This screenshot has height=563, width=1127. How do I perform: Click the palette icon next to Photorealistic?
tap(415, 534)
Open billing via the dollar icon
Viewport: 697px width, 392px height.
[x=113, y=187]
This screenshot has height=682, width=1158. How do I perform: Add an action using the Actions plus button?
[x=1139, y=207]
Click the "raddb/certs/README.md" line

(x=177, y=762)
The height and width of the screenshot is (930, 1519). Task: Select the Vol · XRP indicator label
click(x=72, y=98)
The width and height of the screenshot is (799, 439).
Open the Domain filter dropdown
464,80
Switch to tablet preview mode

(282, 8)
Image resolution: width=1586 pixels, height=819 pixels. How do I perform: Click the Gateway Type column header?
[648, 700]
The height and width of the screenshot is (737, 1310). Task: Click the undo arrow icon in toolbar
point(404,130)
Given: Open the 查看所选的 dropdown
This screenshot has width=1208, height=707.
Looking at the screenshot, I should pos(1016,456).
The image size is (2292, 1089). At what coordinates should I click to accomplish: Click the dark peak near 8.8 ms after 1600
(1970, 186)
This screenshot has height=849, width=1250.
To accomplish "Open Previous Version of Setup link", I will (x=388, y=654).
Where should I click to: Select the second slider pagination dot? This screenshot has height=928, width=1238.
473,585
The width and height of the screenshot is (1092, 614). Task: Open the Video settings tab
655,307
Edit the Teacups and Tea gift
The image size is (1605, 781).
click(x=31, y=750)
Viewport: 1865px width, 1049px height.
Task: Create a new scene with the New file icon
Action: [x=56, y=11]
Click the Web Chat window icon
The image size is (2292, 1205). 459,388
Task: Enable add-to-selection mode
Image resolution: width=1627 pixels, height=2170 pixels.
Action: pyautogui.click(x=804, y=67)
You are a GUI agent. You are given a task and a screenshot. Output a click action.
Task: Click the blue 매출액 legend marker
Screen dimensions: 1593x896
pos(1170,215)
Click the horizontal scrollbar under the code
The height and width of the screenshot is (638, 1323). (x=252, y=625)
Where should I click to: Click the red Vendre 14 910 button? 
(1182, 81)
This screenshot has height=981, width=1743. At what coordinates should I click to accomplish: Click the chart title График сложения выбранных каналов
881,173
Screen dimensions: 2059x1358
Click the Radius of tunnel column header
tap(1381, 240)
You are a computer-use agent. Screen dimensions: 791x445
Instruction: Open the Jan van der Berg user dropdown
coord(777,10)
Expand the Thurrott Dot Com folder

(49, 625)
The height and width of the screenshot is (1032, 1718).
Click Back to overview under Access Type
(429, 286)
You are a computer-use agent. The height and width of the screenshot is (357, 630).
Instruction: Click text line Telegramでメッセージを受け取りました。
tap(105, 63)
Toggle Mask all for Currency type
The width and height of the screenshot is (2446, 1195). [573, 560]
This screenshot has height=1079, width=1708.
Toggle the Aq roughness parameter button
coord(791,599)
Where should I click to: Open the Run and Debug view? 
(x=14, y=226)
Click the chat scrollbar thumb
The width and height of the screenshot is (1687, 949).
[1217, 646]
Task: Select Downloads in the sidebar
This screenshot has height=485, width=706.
• • • •
The records above are to be duplicated word for word.

This screenshot has height=563, width=1127. How do I perform: Click the palette icon next to Photorealistic?
tap(415, 534)
Open billing via the dollar icon
Viewport: 697px width, 392px height.
[x=113, y=187]
This screenshot has height=682, width=1158. How do I perform: Add an action using the Actions plus button?
[x=1139, y=207]
Click the "raddb/certs/README.md" line

(x=177, y=762)
The height and width of the screenshot is (930, 1519). Task: Select the Vol · XRP indicator label
click(x=72, y=98)
The width and height of the screenshot is (799, 439).
Open the Domain filter dropdown
464,80
Switch to tablet preview mode

(282, 8)
Image resolution: width=1586 pixels, height=819 pixels. How do I perform: Click the Gateway Type column header?
[648, 700]
The height and width of the screenshot is (737, 1310). Task: Click the undo arrow icon in toolbar
point(404,130)
Given: Open the 查看所选的 dropdown
This screenshot has width=1208, height=707.
Looking at the screenshot, I should pos(1016,456).
The image size is (2292, 1089). At what coordinates should I click to accomplish: Click the dark peak near 8.8 ms after 1600
(1970, 186)
This screenshot has height=849, width=1250.
To accomplish "Open Previous Version of Setup link", I will (x=388, y=654).
Where should I click to: Select the second slider pagination dot? This screenshot has height=928, width=1238.
473,585
The width and height of the screenshot is (1092, 614). Task: Open the Video settings tab
655,307
Edit the Teacups and Tea gift
The image size is (1605, 781).
click(x=31, y=750)
Viewport: 1865px width, 1049px height.
Task: Create a new scene with the New file icon
Action: [x=56, y=11]
Click the Web Chat window icon
The image size is (2292, 1205). 459,388
Task: Enable add-to-selection mode
Image resolution: width=1627 pixels, height=2170 pixels.
Action: pyautogui.click(x=804, y=67)
You are a GUI agent. You are given a task and a screenshot. Output a click action.
Task: Click the blue 매출액 legend marker
Screen dimensions: 1593x896
pos(1170,215)
Click the horizontal scrollbar under the code
The height and width of the screenshot is (638, 1323). (x=252, y=625)
Where should I click to: Click the red Vendre 14 910 button? 
(1182, 81)
This screenshot has height=981, width=1743. At what coordinates should I click to accomplish: Click the chart title График сложения выбранных каналов
881,173
Screen dimensions: 2059x1358
Click the Radius of tunnel column header
tap(1381, 240)
You are a computer-use agent. Screen dimensions: 791x445
Instruction: Open the Jan van der Berg user dropdown
coord(777,10)
Expand the Thurrott Dot Com folder

(49, 625)
The height and width of the screenshot is (1032, 1718).
Click Back to overview under Access Type
(429, 286)
You are a computer-use agent. The height and width of the screenshot is (357, 630).
Instruction: Click text line Telegramでメッセージを受け取りました。
tap(105, 63)
Toggle Mask all for Currency type
The width and height of the screenshot is (2446, 1195). [573, 560]
This screenshot has height=1079, width=1708.
Toggle the Aq roughness parameter button
coord(791,599)
Where should I click to: Open the Run and Debug view? 
(x=14, y=226)
Click the chat scrollbar thumb
The width and height of the screenshot is (1687, 949).
[1217, 646]
Task: Select Downloads in the sidebar
This screenshot has height=485, width=706.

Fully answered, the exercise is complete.